PROBLEM DESCRIPTION =
Look in the data below for the line that has "At what coordinates should I click to accomplish: Go", then print exactly every line from there through the line that has "Image resolution: width=465", leaving pictures out.

DATA =
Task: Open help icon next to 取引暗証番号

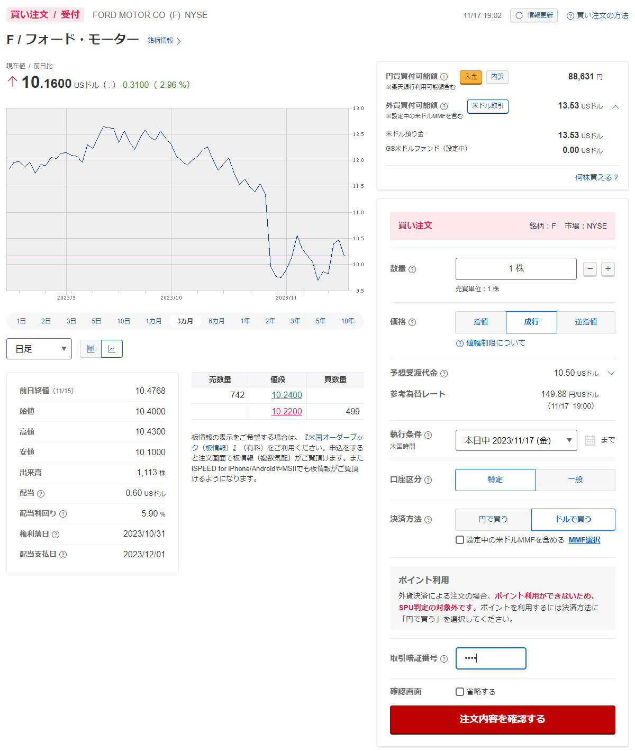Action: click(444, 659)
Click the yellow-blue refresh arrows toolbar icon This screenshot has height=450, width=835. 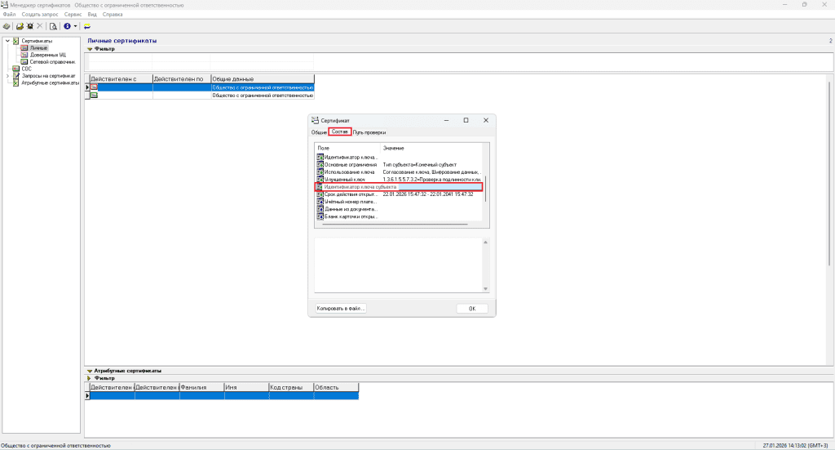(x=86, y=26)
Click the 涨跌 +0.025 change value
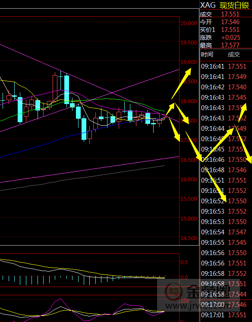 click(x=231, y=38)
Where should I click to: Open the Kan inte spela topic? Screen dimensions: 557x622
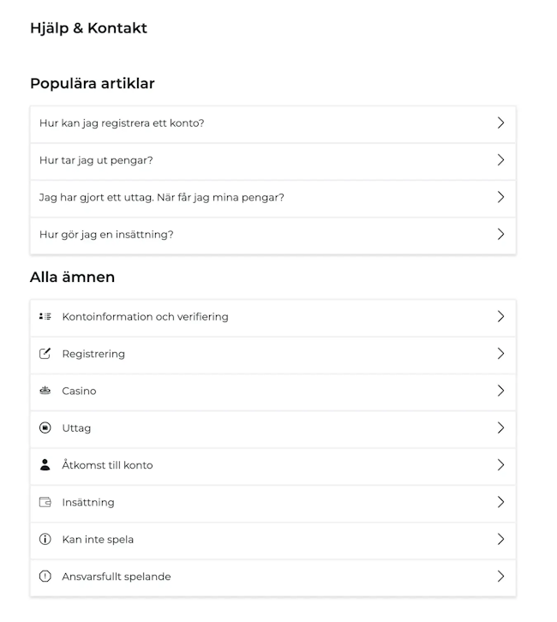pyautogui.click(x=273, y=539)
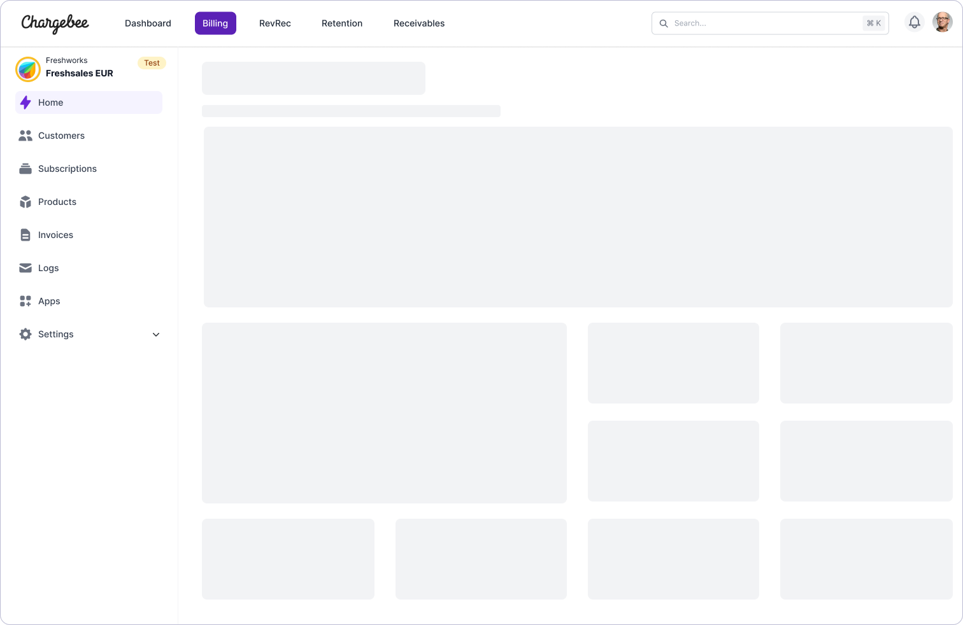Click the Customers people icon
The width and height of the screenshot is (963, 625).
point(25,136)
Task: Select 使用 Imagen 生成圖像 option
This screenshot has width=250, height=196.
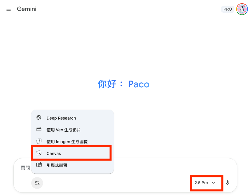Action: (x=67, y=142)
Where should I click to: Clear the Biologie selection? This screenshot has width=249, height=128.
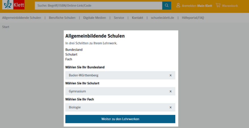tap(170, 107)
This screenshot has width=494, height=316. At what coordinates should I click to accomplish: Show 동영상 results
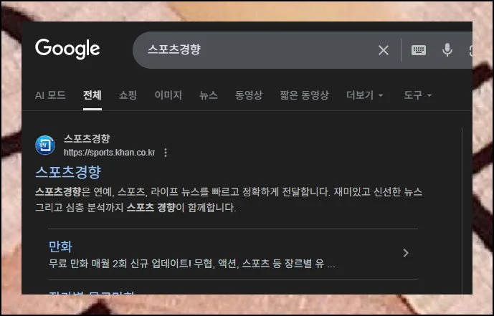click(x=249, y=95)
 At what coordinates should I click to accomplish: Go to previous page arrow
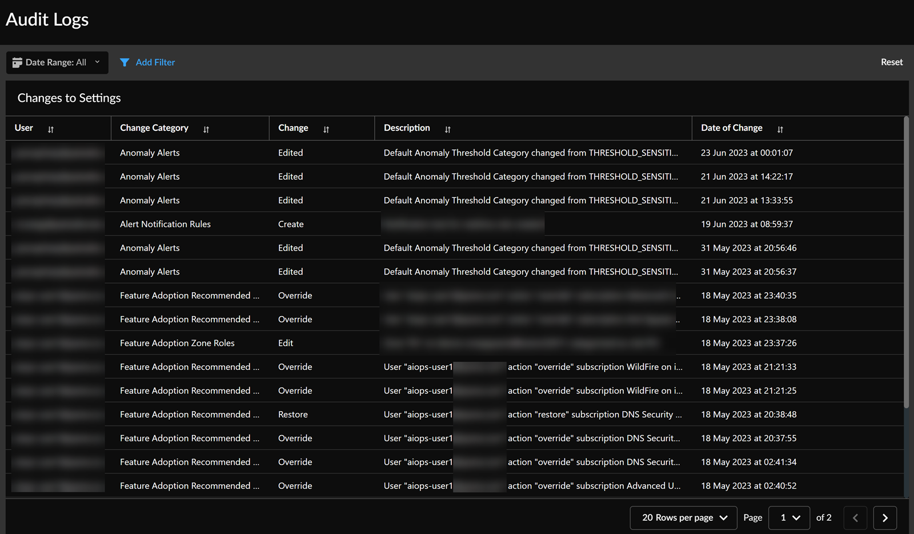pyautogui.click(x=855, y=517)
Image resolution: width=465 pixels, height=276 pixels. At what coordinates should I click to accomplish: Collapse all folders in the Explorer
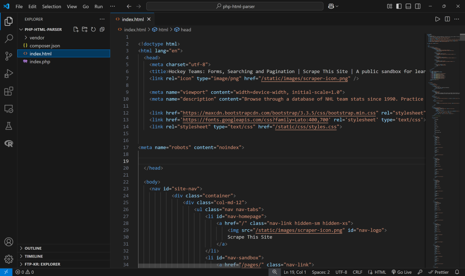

...

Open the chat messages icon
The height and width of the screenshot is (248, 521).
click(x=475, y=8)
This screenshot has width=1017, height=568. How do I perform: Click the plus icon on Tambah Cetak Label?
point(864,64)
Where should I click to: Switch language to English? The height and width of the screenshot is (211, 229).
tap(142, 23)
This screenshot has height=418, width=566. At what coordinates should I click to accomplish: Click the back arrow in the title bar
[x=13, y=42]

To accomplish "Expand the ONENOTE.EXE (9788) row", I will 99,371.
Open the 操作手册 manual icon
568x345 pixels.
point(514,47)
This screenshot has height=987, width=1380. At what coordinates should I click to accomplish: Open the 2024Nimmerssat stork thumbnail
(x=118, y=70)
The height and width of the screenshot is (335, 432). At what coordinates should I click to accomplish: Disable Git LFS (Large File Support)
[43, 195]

==

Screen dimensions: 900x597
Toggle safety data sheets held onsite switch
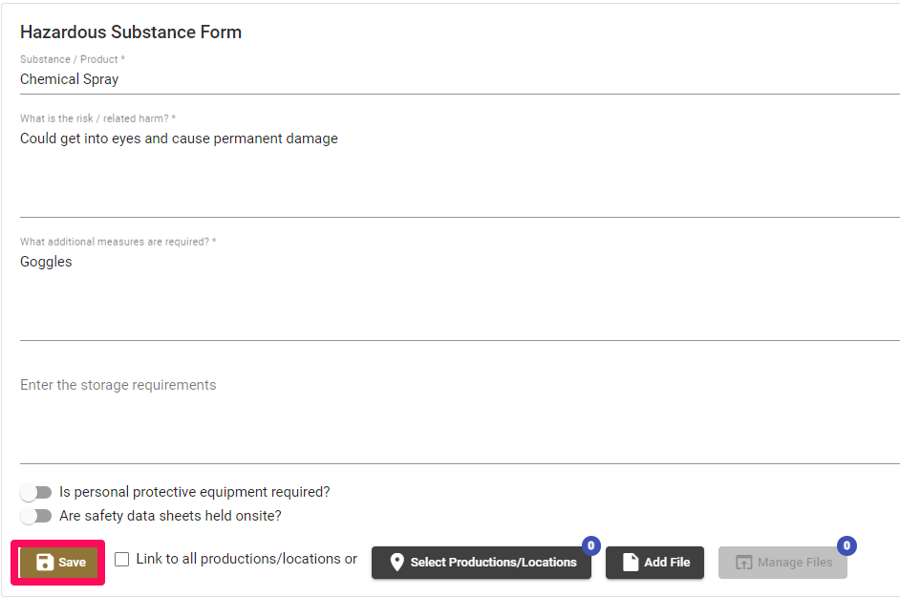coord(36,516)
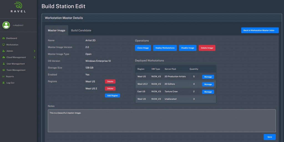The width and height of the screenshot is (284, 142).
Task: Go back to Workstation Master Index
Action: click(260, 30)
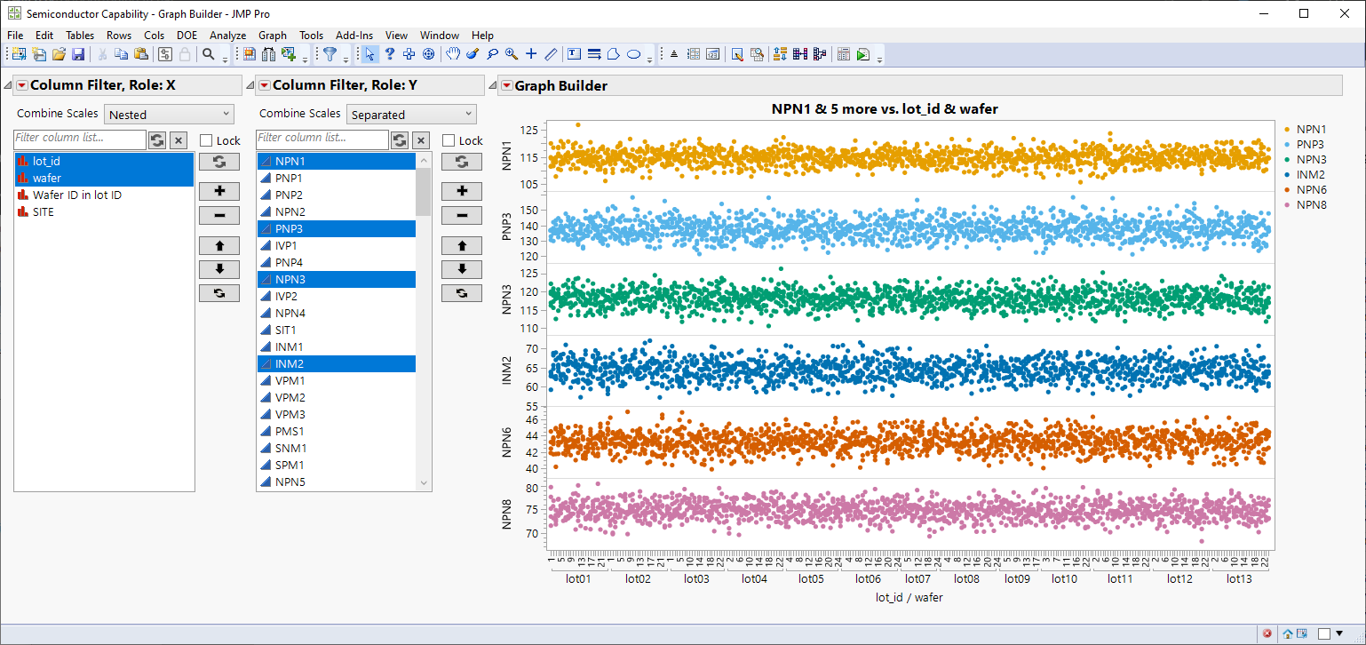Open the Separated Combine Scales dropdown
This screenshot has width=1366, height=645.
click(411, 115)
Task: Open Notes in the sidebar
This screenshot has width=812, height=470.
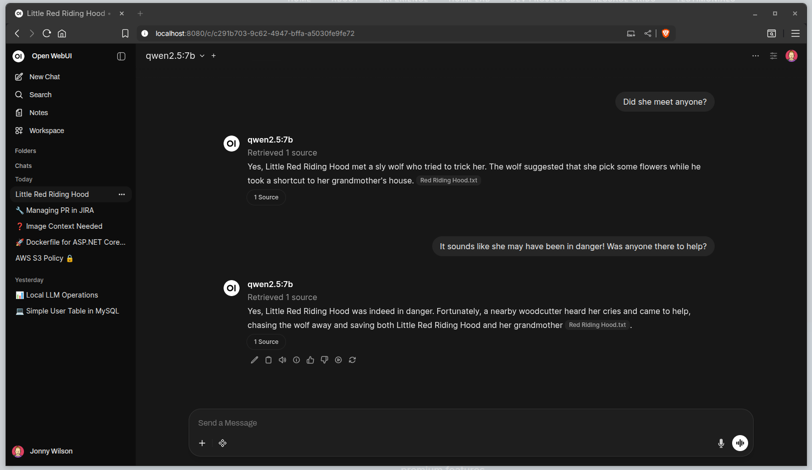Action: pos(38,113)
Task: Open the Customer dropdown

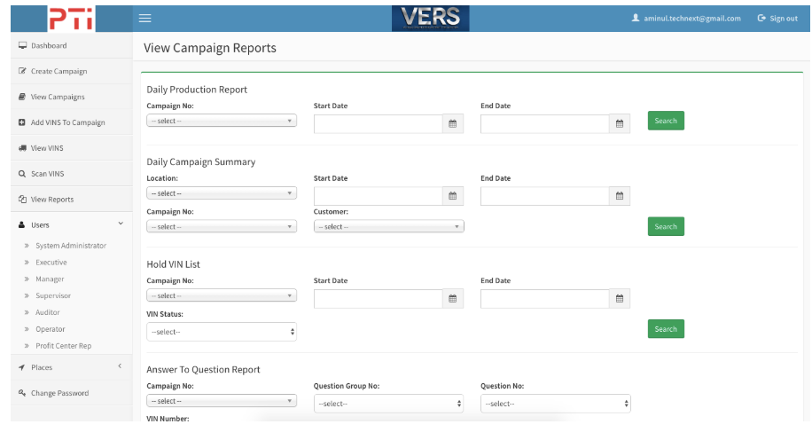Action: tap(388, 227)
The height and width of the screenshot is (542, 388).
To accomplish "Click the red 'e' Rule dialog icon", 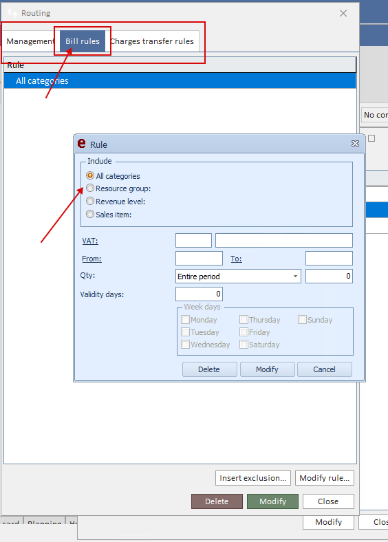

ANSWER BOX =
 At what coordinates should I click to accomplish: Go to previous page arrow
pyautogui.click(x=855, y=517)
Image resolution: width=465 pixels, height=276 pixels. At what coordinates should I click to accomplish: Collapse all folders in the Explorer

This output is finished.